Authors created 4518 propensity-matched pairs of patients with less than 12 hours of Mechanical ventilation and 5761 propensity-matched pairs of patients with mechanical ventilation of more than 12 hours.
Night time extubations were associated with high rate of reintubation in both categories, but showed increased mortality in patients who were on MV for more than 12 hours.
In another study published by Tischenkel BR et el in 2014, 2240 patients were extubated , 1555 were extubated during the day and 685 were extubated at night. There was no difference in the outcome in terms of re-intubation or mortality. This was a retrospective cohort study performed at 2 hospitals within a tertiary academic medical center included all adult intensive care unit (ICU) patients extubated between July 01, 2009 and May 31, 2011.
Some important points
Study by Gershengorn was done on patients from 2000 to 2009, after which ventilation strategy has changed significantly. Patients were excluded if they died, received a tracheostomy, or had any limitations placed on their care (eg, orders for no cardiopulmonary resuscitation and/or to withhold or withdraw therapy) before a first extubation attempt. There was not a good way to differentiate between planned vs unplanned extubations (which are known to have bad outcomes). It is not clear if the order to extubate was given by an intensivist, though intensivists were present in 26% of the patients.

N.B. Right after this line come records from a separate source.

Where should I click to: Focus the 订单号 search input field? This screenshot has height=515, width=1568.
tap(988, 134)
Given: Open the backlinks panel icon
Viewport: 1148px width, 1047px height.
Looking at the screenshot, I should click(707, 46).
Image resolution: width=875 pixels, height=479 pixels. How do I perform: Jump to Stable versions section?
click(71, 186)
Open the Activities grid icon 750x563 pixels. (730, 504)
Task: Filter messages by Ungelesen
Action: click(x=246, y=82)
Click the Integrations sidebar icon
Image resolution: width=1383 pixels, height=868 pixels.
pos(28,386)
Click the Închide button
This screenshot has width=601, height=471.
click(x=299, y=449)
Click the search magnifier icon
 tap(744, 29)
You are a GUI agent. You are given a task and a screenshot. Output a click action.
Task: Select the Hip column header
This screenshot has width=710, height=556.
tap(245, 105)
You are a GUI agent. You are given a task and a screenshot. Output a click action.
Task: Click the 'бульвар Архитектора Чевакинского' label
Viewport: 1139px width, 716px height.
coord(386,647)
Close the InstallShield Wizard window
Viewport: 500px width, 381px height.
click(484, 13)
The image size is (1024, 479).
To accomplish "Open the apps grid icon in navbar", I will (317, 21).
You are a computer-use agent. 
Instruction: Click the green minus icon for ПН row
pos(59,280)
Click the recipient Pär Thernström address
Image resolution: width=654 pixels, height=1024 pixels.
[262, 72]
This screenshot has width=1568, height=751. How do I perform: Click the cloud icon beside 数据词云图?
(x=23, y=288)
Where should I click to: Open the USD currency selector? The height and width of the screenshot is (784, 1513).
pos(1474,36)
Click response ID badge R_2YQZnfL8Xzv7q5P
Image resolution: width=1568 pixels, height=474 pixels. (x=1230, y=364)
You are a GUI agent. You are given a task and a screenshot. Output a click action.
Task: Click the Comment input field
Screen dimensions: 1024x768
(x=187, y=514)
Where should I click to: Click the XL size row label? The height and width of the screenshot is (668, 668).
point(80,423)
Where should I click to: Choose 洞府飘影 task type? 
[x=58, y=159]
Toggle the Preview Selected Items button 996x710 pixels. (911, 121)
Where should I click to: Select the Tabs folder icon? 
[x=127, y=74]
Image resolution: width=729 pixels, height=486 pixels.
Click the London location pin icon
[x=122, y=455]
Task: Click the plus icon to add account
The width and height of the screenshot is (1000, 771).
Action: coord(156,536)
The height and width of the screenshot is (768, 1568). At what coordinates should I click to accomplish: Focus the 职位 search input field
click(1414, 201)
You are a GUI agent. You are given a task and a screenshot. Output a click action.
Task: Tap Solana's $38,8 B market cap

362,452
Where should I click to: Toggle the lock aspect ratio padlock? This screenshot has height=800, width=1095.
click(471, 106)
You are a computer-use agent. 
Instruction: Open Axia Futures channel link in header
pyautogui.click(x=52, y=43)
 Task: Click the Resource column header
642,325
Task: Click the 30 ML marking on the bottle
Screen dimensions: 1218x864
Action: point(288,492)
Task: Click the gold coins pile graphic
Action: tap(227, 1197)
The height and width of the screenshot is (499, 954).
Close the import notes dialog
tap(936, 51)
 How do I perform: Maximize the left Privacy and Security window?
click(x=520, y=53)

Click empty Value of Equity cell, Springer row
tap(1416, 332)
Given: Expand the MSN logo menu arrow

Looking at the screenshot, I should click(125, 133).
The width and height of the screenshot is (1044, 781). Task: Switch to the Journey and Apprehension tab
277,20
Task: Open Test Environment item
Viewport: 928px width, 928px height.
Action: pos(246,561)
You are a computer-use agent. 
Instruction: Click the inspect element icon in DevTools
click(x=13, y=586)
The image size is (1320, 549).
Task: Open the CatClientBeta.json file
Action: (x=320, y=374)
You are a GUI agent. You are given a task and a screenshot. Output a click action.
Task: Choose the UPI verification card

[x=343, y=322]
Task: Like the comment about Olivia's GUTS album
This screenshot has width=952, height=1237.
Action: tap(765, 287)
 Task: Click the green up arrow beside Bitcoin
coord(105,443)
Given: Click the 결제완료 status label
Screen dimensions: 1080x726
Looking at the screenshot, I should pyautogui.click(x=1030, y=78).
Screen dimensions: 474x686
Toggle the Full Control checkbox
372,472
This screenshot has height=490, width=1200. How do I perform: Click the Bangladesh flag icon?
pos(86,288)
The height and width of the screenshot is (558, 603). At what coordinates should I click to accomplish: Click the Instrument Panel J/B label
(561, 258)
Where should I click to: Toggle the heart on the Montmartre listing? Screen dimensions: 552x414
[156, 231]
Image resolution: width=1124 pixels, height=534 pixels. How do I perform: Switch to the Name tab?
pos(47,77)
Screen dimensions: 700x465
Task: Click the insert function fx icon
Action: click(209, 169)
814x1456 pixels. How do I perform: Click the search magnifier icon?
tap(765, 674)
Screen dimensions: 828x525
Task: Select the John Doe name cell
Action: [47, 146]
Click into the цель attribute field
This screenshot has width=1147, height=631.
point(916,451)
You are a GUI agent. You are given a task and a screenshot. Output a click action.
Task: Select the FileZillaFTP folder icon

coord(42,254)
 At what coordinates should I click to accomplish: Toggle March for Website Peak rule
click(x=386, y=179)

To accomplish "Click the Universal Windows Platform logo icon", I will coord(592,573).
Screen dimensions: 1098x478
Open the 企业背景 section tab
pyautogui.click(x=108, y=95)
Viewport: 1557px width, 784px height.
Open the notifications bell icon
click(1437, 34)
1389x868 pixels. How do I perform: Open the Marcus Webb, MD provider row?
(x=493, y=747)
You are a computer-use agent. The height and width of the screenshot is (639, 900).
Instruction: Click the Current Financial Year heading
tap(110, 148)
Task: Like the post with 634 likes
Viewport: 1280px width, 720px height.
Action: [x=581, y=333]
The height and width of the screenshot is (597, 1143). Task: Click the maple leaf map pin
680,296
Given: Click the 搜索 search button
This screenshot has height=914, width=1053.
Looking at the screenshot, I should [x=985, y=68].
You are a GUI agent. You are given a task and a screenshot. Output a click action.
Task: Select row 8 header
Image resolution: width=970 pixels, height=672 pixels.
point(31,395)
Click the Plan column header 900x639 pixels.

Study by Tischenkel BR excluded patients who were extubated for withdrawal of care. There was in house fellow and intensivist available. 52% of patients had cardiac surgery.
Proposed reasons for bad outcome with night time extubations include
- Fewer and less trained staff
- Tired and less attentive staff
- Natural diurnal variation of diseases to affect during night time.. CHF, arrhythmia etc
- Question of presence of intensivist during night.
Bottomline
Night time extubations most likely increase bad outcome, however, if the patient is post surgical its okay to extubate in the night. I will go even further, if, an intensivist has evaluated the patient and crossed the Ts and dotted the Is, It would be okay to extubate in the night.